Although being in prison is not like solitary time in Mexico,  you and I are striving for the same things.  We are looking to our higher power and our higher selves to do the best we can in the world we have helped to create.  And the best for the people we have helped to create.

Your yearning to be complete in your relationships resonates with me.  I am confident that the more centered and whole we are, the better it is for our loved ones.  That being ourselves is good for others, even if it ends up being a horrible warning instead of a good example.  I am trusting that owning your mistakes, continuing your self-examination and  discovering the right path for you, will be a blessing for you and your family.

As for the kinks in communication and the self-recrimination for all bad things in your children’s lives: welcome to the world of parenting.  Just remember that you don’t have prove your importance and you don’t have to be perfect.  You  are already worthy and worthwhile.

xxoo

Comments

  1. Very well said.

    Like

  2. Perfect parents…”We didn’t have them, and we are not them”…
    “Will we ever find the answers?…The goal is to keep at it.”
    It’s almost bumper-sticker truth, a reminder to us as children of parents, and now parents and grandparents of children.
    What a beautiful, honest, helpful essay you’ve written.

    Like

    • Talk to me...I'm your Mother says:

      Wouldn’t we love it if we were perfect parents?…although it still wouldn’t work for every one of our children… Oh, well.

      Like

  3. rummuser says:

    I know that I am already worthy and worthwhile.
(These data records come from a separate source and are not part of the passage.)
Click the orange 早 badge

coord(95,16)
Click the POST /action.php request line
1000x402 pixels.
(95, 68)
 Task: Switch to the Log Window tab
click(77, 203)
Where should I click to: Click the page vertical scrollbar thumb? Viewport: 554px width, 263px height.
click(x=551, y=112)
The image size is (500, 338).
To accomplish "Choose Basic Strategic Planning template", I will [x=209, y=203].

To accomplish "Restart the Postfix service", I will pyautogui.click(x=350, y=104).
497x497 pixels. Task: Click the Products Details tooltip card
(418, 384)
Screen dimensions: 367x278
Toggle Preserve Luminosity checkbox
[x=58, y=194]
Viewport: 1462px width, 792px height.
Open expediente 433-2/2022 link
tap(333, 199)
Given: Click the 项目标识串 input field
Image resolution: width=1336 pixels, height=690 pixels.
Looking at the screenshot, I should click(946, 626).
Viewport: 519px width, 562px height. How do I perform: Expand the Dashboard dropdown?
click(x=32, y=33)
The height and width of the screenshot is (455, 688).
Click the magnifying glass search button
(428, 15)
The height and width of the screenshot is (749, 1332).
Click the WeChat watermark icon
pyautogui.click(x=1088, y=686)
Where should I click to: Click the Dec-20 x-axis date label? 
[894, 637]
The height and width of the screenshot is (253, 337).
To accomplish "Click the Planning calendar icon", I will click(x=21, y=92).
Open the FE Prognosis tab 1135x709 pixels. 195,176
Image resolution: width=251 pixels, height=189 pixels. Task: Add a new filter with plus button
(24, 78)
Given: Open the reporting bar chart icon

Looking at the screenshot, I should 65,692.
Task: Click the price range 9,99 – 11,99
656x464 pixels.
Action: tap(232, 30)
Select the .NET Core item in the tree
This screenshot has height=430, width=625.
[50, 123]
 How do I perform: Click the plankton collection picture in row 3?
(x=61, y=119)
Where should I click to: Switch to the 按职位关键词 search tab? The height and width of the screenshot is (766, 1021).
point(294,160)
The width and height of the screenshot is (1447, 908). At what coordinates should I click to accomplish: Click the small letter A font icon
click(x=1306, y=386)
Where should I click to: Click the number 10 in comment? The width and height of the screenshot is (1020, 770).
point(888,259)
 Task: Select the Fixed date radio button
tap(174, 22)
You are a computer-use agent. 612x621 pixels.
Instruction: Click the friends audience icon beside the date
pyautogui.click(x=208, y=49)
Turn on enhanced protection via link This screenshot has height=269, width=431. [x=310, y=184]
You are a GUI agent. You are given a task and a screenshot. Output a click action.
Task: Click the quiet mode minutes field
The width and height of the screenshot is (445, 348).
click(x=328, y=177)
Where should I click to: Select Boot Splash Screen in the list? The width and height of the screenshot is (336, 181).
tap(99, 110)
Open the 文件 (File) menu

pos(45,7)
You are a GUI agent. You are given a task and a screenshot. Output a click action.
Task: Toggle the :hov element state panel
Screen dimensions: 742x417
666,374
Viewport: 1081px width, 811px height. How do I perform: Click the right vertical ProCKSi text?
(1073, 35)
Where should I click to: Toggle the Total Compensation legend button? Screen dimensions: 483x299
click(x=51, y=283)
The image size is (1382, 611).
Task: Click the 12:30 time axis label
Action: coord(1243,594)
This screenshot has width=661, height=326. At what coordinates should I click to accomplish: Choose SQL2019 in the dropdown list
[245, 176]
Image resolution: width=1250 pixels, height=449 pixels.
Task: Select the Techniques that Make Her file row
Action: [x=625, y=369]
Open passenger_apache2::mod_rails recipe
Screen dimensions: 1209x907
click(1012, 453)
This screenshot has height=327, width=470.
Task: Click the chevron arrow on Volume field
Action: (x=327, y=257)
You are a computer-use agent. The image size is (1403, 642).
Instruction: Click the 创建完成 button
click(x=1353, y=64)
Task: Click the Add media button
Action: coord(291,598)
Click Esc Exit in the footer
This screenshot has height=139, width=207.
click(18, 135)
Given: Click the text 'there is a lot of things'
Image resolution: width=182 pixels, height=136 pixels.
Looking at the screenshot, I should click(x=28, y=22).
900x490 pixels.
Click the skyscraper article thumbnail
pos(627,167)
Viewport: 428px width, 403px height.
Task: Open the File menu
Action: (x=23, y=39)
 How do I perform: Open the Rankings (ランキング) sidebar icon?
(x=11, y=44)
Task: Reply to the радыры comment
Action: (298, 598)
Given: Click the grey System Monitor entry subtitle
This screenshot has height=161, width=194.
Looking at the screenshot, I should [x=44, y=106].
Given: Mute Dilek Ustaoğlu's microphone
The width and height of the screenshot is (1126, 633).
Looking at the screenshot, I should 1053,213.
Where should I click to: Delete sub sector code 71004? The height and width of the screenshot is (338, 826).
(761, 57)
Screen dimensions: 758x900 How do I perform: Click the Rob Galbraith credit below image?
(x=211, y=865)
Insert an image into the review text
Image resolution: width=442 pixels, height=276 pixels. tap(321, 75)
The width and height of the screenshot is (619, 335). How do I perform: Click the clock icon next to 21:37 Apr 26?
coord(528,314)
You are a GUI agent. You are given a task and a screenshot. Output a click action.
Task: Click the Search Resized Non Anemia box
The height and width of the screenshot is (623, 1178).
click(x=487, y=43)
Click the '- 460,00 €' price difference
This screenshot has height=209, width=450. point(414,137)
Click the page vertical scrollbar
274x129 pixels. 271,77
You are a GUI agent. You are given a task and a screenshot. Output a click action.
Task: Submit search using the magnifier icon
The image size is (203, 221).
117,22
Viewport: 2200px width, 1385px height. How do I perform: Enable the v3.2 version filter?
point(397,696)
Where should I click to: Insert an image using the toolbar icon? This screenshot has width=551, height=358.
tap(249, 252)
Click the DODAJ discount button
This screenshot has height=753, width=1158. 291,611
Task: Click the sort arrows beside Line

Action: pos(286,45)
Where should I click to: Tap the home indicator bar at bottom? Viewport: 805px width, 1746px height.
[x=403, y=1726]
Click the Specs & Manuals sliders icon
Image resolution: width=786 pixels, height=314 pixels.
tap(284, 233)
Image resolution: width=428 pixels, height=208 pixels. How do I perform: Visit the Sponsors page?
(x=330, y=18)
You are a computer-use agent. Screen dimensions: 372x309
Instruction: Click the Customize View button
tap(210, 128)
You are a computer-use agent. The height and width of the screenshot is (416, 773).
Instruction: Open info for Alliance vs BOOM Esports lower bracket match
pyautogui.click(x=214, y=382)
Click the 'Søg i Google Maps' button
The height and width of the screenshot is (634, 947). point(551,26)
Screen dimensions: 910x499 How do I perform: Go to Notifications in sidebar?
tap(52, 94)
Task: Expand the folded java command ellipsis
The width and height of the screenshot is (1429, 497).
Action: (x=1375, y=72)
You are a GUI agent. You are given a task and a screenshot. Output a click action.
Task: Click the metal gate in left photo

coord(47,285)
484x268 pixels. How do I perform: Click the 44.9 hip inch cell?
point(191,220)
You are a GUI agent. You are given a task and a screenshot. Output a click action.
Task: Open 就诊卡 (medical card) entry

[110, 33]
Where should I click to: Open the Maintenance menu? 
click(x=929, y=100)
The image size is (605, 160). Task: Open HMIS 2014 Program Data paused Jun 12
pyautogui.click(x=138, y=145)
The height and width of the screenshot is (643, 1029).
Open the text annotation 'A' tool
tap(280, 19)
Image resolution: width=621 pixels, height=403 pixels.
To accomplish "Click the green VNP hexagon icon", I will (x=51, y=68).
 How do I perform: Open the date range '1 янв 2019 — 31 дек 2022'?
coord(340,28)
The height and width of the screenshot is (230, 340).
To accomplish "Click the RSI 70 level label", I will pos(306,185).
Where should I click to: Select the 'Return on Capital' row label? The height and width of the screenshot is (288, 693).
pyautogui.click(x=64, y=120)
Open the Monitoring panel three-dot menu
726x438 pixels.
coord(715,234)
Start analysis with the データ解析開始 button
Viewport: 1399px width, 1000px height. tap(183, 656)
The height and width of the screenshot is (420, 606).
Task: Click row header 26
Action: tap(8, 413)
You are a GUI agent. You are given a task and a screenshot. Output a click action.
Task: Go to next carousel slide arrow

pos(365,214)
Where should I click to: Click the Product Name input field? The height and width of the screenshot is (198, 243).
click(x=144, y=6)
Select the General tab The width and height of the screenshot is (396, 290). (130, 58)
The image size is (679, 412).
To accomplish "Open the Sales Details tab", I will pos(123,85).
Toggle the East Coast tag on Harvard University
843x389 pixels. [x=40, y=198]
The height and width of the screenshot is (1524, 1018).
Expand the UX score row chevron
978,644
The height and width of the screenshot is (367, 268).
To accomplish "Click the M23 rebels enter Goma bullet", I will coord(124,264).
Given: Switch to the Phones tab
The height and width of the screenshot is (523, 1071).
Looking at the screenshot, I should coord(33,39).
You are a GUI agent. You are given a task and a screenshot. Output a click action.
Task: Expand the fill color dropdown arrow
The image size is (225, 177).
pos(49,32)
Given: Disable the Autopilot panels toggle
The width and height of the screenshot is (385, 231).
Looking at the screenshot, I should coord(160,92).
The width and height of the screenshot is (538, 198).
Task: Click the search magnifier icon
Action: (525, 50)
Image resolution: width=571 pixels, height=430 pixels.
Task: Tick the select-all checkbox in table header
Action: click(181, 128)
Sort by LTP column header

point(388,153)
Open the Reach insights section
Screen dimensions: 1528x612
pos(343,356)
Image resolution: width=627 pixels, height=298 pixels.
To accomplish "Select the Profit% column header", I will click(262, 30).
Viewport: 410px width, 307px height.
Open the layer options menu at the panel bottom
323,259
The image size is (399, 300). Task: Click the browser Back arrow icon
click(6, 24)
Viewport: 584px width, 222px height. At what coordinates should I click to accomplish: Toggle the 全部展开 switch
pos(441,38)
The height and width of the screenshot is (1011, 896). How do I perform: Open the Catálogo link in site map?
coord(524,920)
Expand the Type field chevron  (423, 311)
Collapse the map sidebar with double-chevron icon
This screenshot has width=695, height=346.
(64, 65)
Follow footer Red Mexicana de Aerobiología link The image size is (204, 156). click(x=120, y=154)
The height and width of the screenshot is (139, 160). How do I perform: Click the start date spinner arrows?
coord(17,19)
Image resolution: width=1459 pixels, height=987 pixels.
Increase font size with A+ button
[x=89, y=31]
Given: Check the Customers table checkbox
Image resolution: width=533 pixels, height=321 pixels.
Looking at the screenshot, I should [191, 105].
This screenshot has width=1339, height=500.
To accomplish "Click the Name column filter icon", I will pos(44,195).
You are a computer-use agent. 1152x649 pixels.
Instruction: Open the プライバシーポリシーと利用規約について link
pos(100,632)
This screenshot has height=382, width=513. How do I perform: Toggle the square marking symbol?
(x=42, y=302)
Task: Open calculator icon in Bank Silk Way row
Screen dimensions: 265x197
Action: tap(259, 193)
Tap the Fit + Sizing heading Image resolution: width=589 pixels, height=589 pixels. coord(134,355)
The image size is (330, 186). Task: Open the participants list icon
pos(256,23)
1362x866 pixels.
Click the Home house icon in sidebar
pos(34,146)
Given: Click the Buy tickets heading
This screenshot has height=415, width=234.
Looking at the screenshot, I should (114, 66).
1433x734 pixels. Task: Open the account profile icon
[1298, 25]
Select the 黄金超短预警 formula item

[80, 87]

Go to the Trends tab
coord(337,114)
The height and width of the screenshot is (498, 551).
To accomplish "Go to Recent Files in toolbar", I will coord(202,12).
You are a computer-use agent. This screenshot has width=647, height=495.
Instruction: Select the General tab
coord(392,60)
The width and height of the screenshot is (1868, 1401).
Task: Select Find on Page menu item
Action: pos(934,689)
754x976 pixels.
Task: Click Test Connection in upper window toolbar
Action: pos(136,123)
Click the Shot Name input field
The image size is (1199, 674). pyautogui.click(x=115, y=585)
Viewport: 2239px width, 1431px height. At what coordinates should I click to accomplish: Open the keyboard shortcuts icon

    AND I know someone who wakes up in the morning and says, “I think I’ll screw my kid up today!” The kid being me!

    http://rummuser.com/?p=7922

    Like

    • Talk to me...I'm your Mother says:

      Well, then. If your parents had that in mind, they failed miserably, didn’t they! Congratulations on your spiritual journey the has led you to the place you are today. (And I bet you don’t wake up and say that about your child.:)

      Like

  4. Yes yes yes yes yes! Isn’t it a walk on the edge? Which makes life so beautiful and so utterly challenging? I’m absolutely with you in the “wholeness in relationships” thing. I’m with you in the communications thing. I wish we’d live closer to each other, so we could go out for a coffee *right now*.

    Like

    • Talk to me...I'm your Mother says:

      Wouldn’t that be nice? Well, I’m a traveller and you are becoming one…maybe one of these days we can meet. Hope so!

      Like

  5. Those parental mistakes are what make us good grandparents. I look at it as a second chance to get it right.
    blessings ~ maxi

    Like

  6. bikehikebabe66 says:

    YES, I DO want to follow your blog, tho’ my time is used up fast everyday. But I like what I read.